_Problem to solve_.
Copy the records from the very beginning through the line containing "Action: point(980,373)", changing "heading" to "title" and leaving everything else as it is.

--- START OF Supplied material ---

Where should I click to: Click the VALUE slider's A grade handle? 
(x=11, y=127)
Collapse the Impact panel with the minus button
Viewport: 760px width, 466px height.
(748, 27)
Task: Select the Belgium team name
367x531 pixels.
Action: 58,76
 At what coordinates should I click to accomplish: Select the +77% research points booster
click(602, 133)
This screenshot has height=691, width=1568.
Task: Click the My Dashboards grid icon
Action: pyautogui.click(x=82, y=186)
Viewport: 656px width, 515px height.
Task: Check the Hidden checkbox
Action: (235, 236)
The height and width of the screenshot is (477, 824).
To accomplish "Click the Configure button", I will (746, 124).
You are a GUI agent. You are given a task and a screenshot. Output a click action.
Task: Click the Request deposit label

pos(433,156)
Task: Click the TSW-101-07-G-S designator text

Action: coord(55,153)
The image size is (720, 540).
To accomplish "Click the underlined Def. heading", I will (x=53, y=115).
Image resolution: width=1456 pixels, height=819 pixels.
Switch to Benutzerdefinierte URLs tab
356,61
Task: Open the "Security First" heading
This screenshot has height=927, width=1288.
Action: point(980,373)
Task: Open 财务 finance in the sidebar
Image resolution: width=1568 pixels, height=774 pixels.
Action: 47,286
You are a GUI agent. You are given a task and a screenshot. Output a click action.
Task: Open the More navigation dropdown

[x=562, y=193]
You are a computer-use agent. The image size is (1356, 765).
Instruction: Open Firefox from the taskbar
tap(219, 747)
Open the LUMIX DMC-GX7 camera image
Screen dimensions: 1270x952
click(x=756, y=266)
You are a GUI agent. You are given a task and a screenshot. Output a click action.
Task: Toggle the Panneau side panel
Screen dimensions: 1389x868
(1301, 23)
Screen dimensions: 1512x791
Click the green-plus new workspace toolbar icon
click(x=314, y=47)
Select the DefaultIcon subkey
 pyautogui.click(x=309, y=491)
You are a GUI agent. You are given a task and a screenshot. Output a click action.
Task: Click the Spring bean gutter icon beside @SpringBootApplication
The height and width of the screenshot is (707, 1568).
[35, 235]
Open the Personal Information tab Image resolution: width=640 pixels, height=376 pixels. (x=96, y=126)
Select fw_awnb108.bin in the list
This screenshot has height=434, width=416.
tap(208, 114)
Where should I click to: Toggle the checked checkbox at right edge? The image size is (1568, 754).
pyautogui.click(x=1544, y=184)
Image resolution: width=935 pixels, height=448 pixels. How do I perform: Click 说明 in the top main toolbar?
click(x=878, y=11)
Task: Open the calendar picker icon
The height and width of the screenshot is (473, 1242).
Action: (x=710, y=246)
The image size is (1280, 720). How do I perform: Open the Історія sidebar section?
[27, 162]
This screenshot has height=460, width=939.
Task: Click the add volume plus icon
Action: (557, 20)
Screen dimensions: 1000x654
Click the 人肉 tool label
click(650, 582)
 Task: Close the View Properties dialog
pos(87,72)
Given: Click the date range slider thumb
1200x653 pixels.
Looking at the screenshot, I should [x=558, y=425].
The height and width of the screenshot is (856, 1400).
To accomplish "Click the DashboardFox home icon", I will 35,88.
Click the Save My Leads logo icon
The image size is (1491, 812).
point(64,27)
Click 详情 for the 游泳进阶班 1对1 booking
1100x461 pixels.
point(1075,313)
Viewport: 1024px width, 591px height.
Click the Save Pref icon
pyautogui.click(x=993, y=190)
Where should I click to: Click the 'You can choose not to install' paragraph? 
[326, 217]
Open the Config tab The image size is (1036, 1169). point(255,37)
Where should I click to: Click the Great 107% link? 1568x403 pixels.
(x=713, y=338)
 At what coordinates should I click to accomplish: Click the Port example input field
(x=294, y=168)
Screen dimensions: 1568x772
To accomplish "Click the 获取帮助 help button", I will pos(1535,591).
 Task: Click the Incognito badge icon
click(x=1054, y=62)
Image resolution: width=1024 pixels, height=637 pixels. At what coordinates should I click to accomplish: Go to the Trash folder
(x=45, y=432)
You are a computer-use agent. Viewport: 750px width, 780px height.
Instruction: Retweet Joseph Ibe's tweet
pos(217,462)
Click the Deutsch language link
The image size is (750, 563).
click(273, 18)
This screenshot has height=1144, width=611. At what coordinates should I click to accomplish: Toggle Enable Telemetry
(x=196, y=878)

--- END OF Supplied material ---

_Response for this exercise_.
Where should I click to: Click the VALUE slider's A grade handle? 
(x=11, y=127)
Collapse the Impact panel with the minus button
Viewport: 760px width, 466px height.
(748, 27)
Task: Select the Belgium team name
367x531 pixels.
Action: 58,76
 At what coordinates should I click to accomplish: Select the +77% research points booster
click(602, 133)
This screenshot has height=691, width=1568.
Task: Click the My Dashboards grid icon
Action: pyautogui.click(x=82, y=186)
Viewport: 656px width, 515px height.
Task: Check the Hidden checkbox
Action: (235, 236)
The height and width of the screenshot is (477, 824).
To accomplish "Click the Configure button", I will (746, 124).
You are a GUI agent. You are given a task and a screenshot. Output a click action.
Task: Click the Request deposit label

pos(433,156)
Task: Click the TSW-101-07-G-S designator text

Action: coord(55,153)
The image size is (720, 540).
To accomplish "Click the underlined Def. title", I will (x=53, y=115).
Image resolution: width=1456 pixels, height=819 pixels.
Switch to Benutzerdefinierte URLs tab
356,61
Task: Open the "Security First" title
This screenshot has height=927, width=1288.
Action: point(980,373)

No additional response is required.